Potential density is a thermodynamic property of a fluid, most commonly used in oceanography to describe the density that a parcel of seawater would attain if it were moved adiabatically (without heat exchange) and without altering its composition to a specified reference pressure, typically the surface pressure or a standard pressure such as 0 decibars. By referencing density to a common pressure, potential density allows scientists to compare water masses that reside at different depths without the confounding influence of the compressibility of seawater.
Definition and Calculation
The potential density, often denoted by the Greek letter ρ θ (rho sub theta), is derived from the equation of state for seawater, ρ = ρ(S, T, p), where ρ is density, S is salinity, T is temperature, and p is pressure. The potential temperature, θ, is the temperature a water parcel would have if moved adiabatically to the reference pressure. Potential density is then calculated as:
$$ \rho_\theta = \rho\bigl(S,; \theta,; p_{\text{ref}}\bigr) $$
where $p_{\text{ref}}$ is the chosen reference pressure (e.g., 0 dbar). Modern oceanographic software packages (e.g., TEOS-10) provide algorithms to compute potential density from measured salinity, temperature, and pressure.
Importance in Oceanography
- Stratification analysis: Potential density surfaces (isopycnals) are used to assess the stability and stratification of the water column because they are less affected by pressure-induced density changes.
- Water mass identification: Oceanographers classify water masses based on characteristic ranges of potential density, salinity, and temperature, facilitating the study of circulation patterns.
- Mixing and transport: The conservation of potential density under adiabatic, inviscid flow makes it a convenient tracer for diagnosing horizontal and vertical mixing processes.
Related Concepts
- Potential temperature (θ): Temperature a water parcel would have at the reference pressure, essential for calculating potential density.

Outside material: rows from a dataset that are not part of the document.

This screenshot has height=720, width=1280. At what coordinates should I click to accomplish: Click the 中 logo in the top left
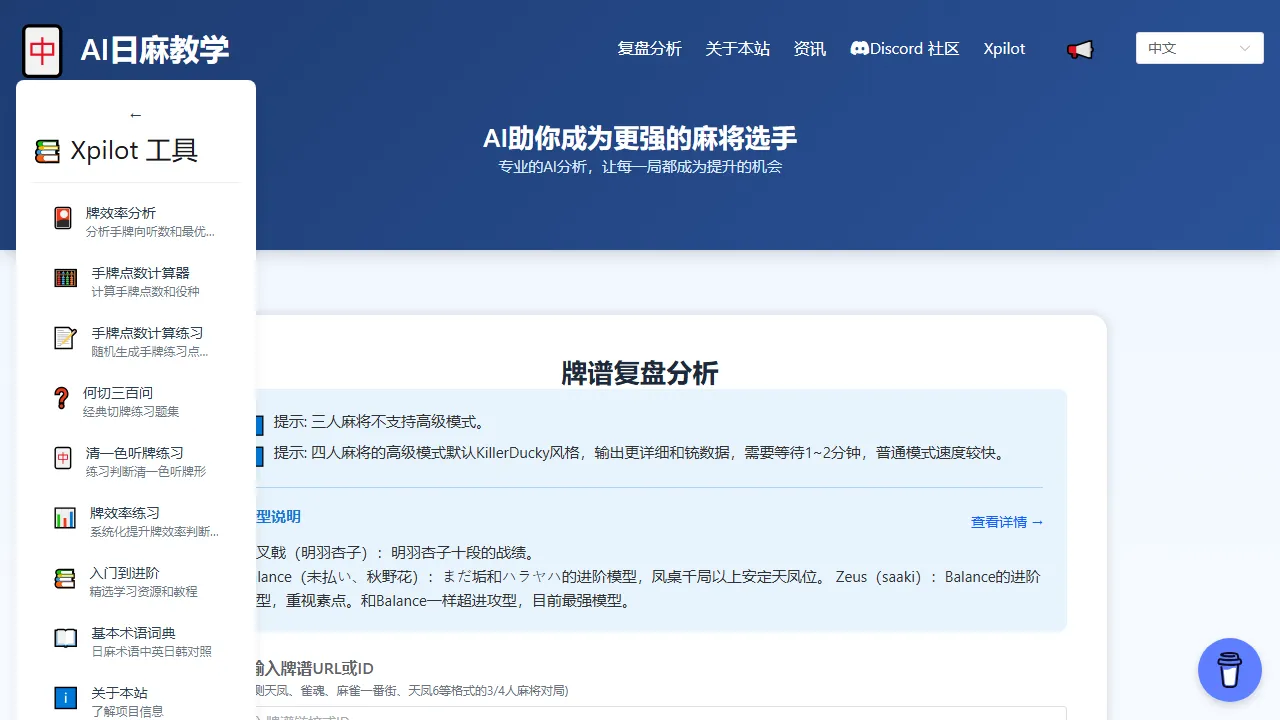click(42, 48)
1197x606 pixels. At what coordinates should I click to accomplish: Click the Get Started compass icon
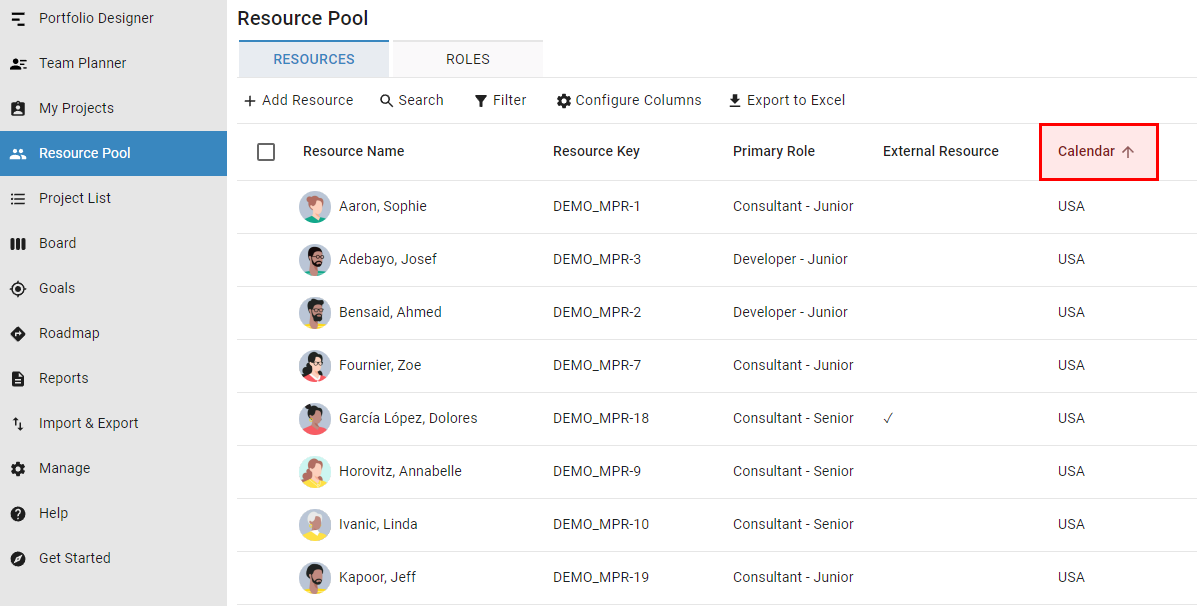(x=18, y=559)
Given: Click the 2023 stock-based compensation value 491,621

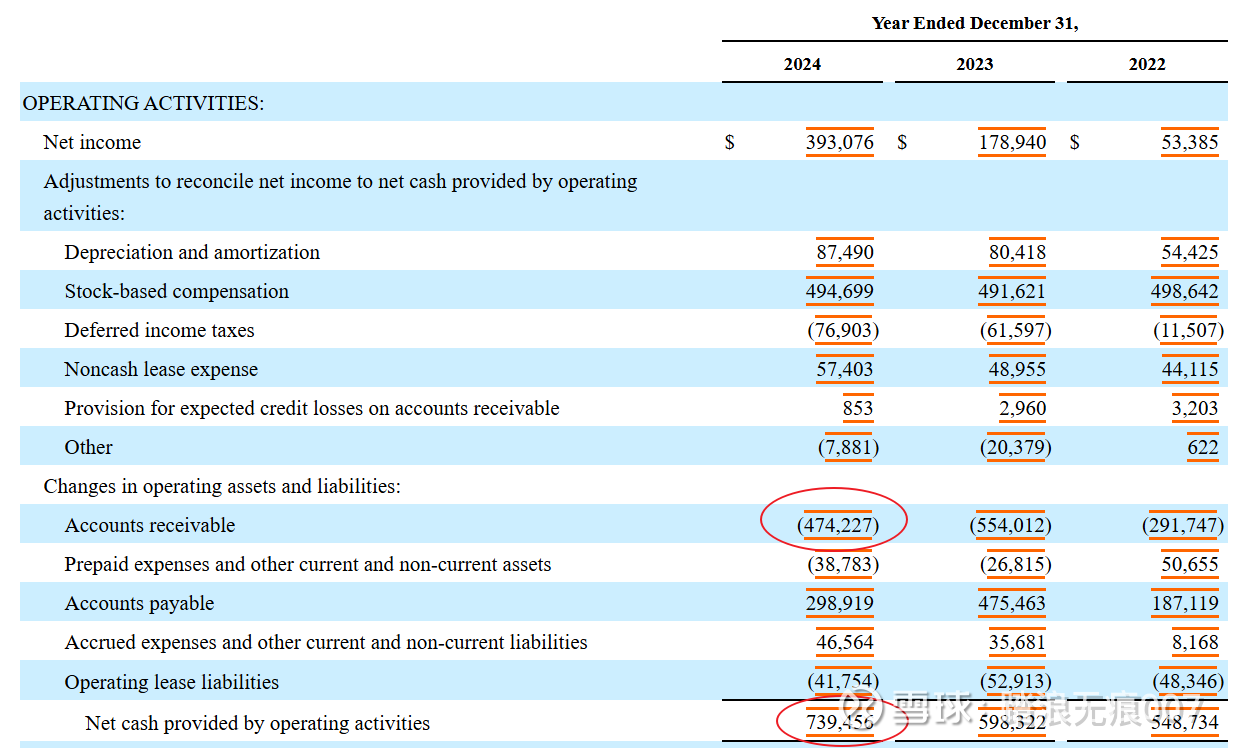Looking at the screenshot, I should pyautogui.click(x=1012, y=291).
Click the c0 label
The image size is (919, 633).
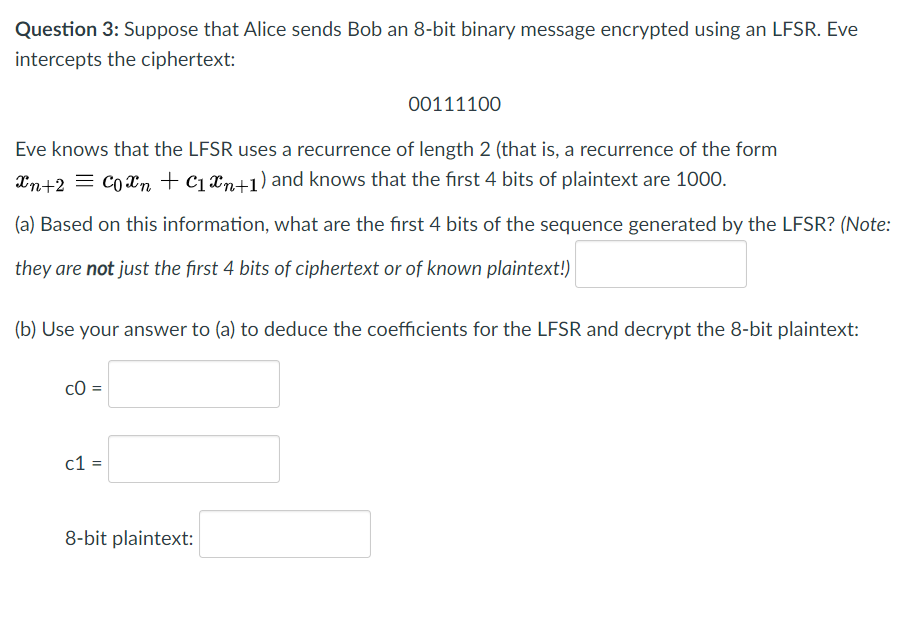point(78,389)
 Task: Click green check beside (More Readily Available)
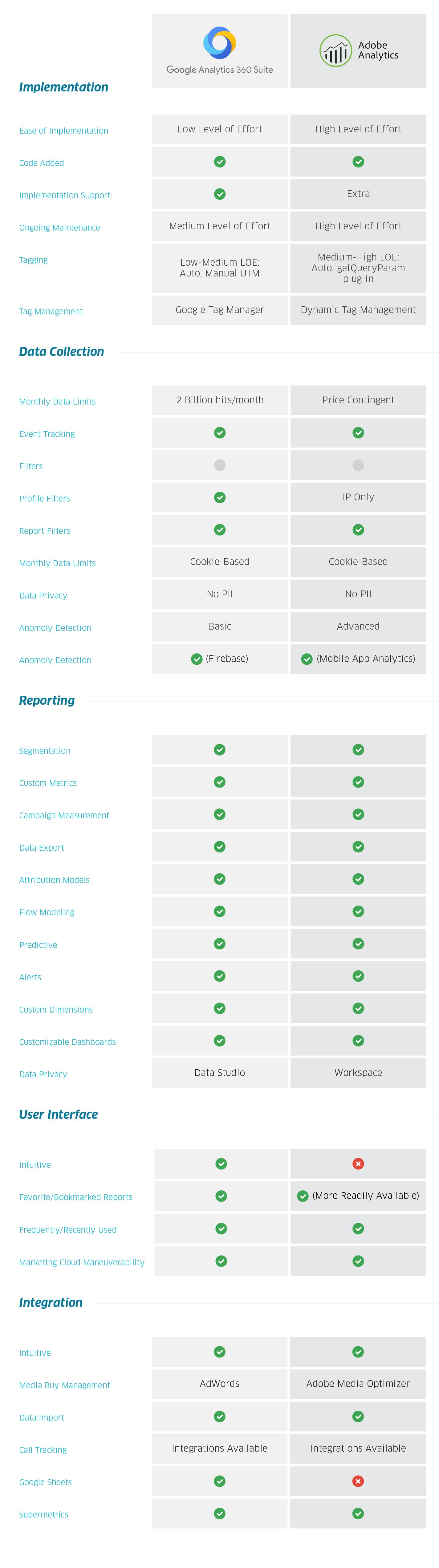pos(303,1195)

- Neutral density (γ n): An alternative density coordinate designed to follow surfaces of truly neutral buoyancy in the ocean; often used alongside potential density.
- Sigma (σ) notation: Historically, σ θ = ρ θ – 1000 kg m⁻³; this simplified form is still common in some literature.
Measurement and Data Products
Potential density is not measured directly; it is computed from in‑situ measurements of salinity, temperature, and pressure obtained via CTD (conductivity–temperature–depth) sensors. Global oceanographic databases, such as the World Ocean Atlas and Argo float data, routinely provide climatological fields of potential density.
Limitations
- Reference pressure choice: The selection of $p_{\text{ref}}$ influences the absolute value of potential density, though relative differences are often robust.
- Compressibility effects: While potential density accounts for adiabatic compression, it does not capture irreversible processes such as mixing with different composition, which may alter density in ways not reflected by potential density alone.
References
- International Thermodynamic Equation of Seawater – 2010 (TEOS-10), IOC, SCOR, and IAPSO (2010).
- Talley, L. D., Pickard, G. L., Emery, W. J., & Swift, J. H. (2011). Descriptive Physical Oceanography: An Introduction (6th ed.). Academic Press.
- UNESCO (1983). Algorithms for Computation of Fundamental Properties of Seawater. UNESCO Technical Papers in Marine Science, No. 44.